---- SUPPLIED INFORMATION

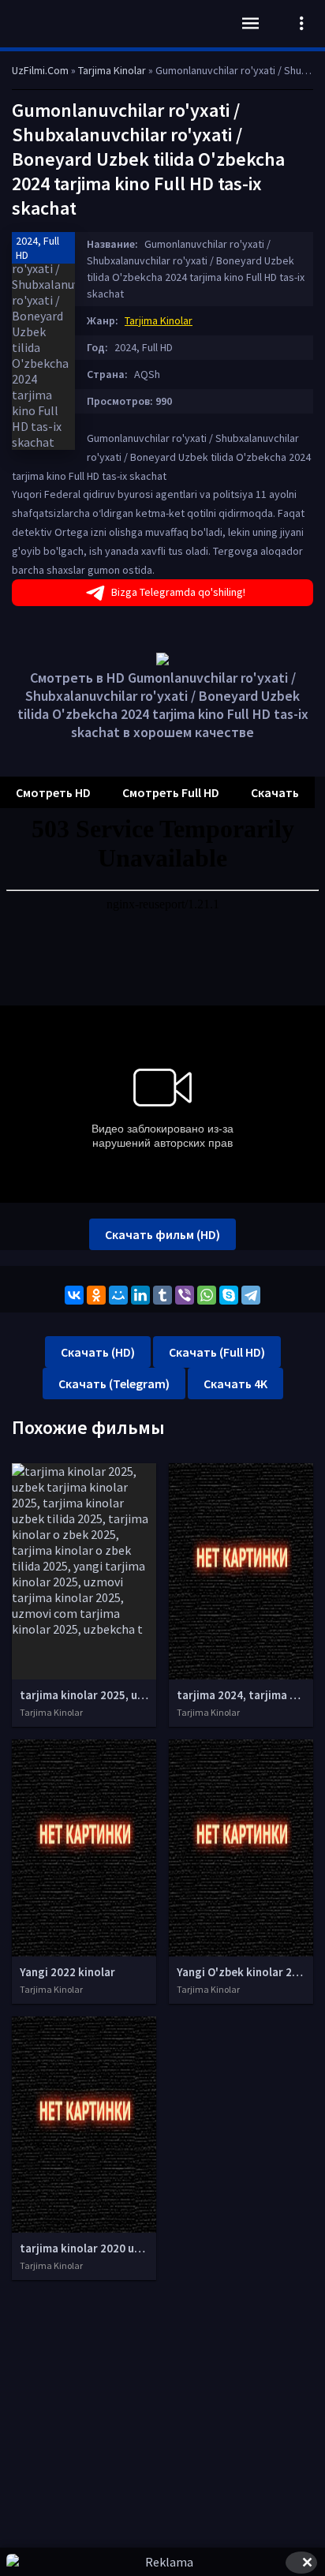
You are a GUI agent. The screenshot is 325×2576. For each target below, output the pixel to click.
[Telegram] (250, 1295)
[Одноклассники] (96, 1295)
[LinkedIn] (140, 1295)
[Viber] (184, 1295)
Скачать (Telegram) (114, 1383)
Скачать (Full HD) (217, 1352)
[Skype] (228, 1295)
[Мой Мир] (118, 1295)
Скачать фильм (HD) (162, 1234)
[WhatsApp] (206, 1295)
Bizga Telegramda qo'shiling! (178, 592)
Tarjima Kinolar (158, 320)
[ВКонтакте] (74, 1295)
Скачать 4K (235, 1383)
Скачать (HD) (98, 1352)
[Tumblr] (162, 1295)
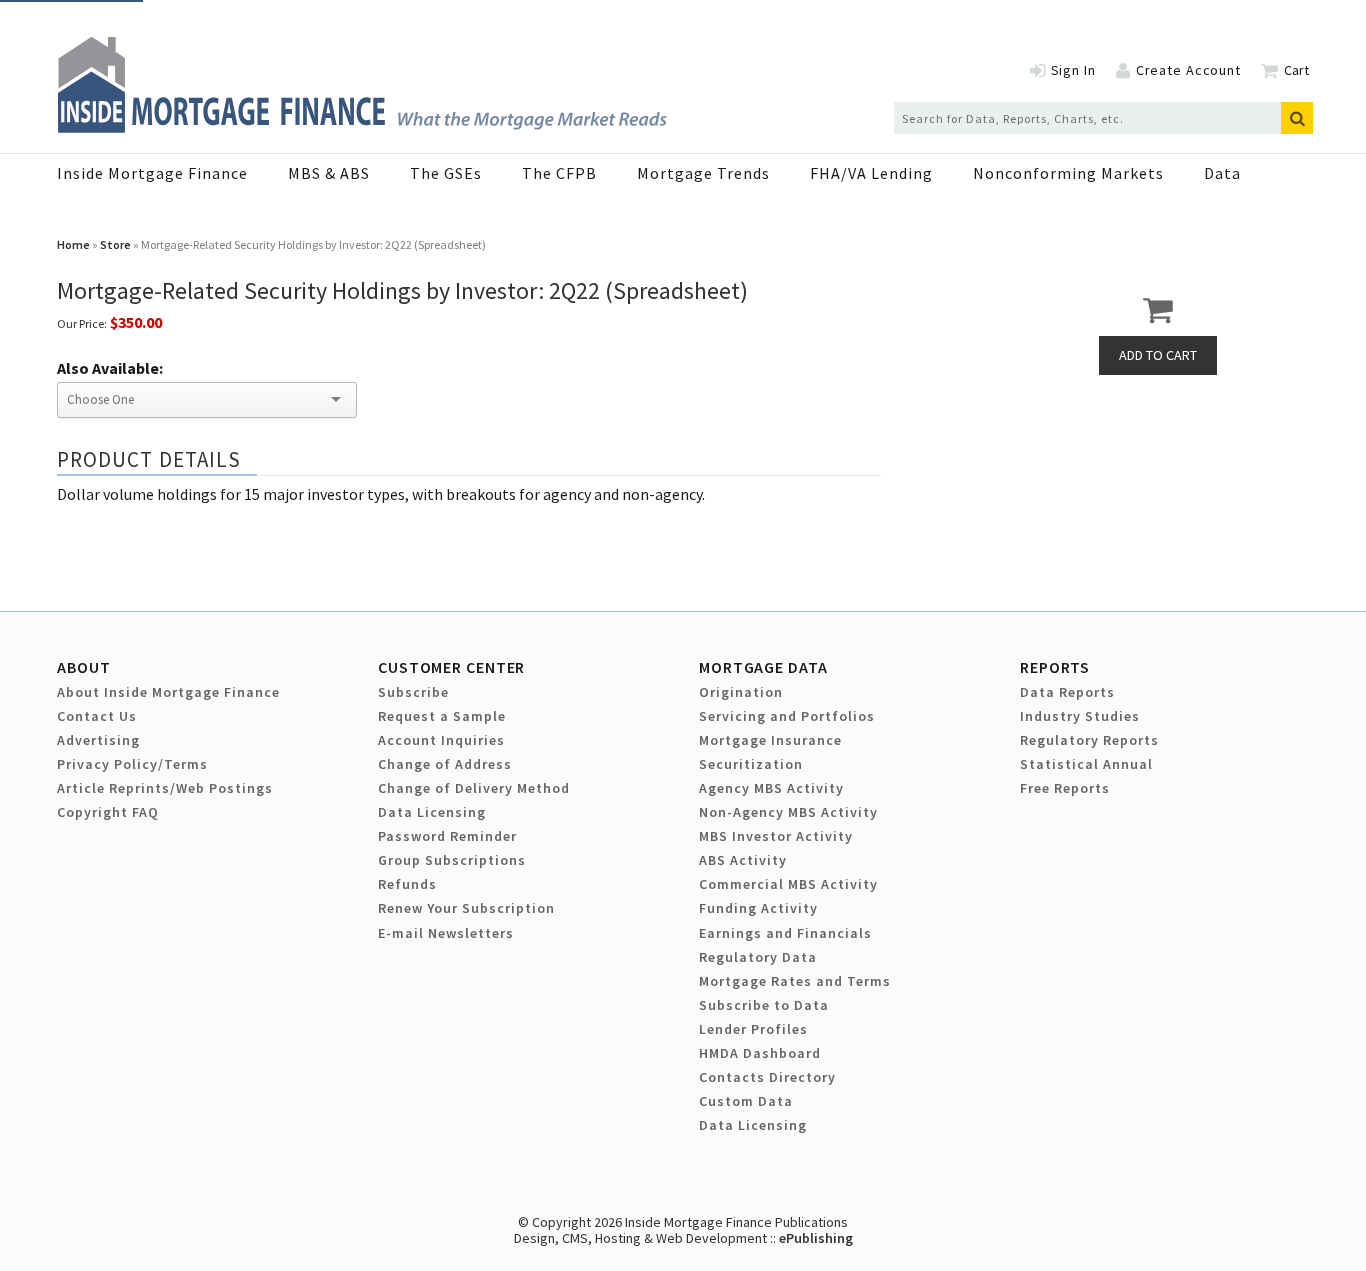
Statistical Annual (1086, 764)
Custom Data (746, 1101)
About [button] (83, 667)
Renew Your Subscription (466, 908)
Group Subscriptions (452, 860)
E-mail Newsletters (446, 933)
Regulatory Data (758, 957)
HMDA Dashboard (760, 1053)
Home (73, 244)
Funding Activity (758, 908)
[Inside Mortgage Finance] (362, 127)
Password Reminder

--------

● **WHAT TO PRODUCE**: The answer should contain only the lines from the beginning of the material above through the line with "Home (73, 244)", retyped exactly, with the pictures removed.

● **ANSWER BELOW**:
You are a GUI agent. The screenshot is 325×2576. For each target below, output the pixel to click.
[Telegram] (250, 1295)
[Одноклассники] (96, 1295)
[LinkedIn] (140, 1295)
[Viber] (184, 1295)
Скачать (Telegram) (114, 1383)
Скачать (Full HD) (217, 1352)
[Skype] (228, 1295)
[Мой Мир] (118, 1295)
Скачать фильм (HD) (162, 1234)
[WhatsApp] (206, 1295)
Bizga Telegramda qo'shiling! (178, 592)
Tarjima Kinolar (158, 320)
[ВКонтакте] (74, 1295)
Скачать 4K (235, 1383)
Скачать (HD) (98, 1352)
[Tumblr] (162, 1295)
Statistical Annual (1086, 764)
Custom Data (746, 1101)
About [button] (83, 667)
Renew Your Subscription (466, 908)
Group Subscriptions (452, 860)
E-mail Newsletters (446, 933)
Regulatory Data (758, 957)
HMDA Dashboard (760, 1053)
Home (73, 244)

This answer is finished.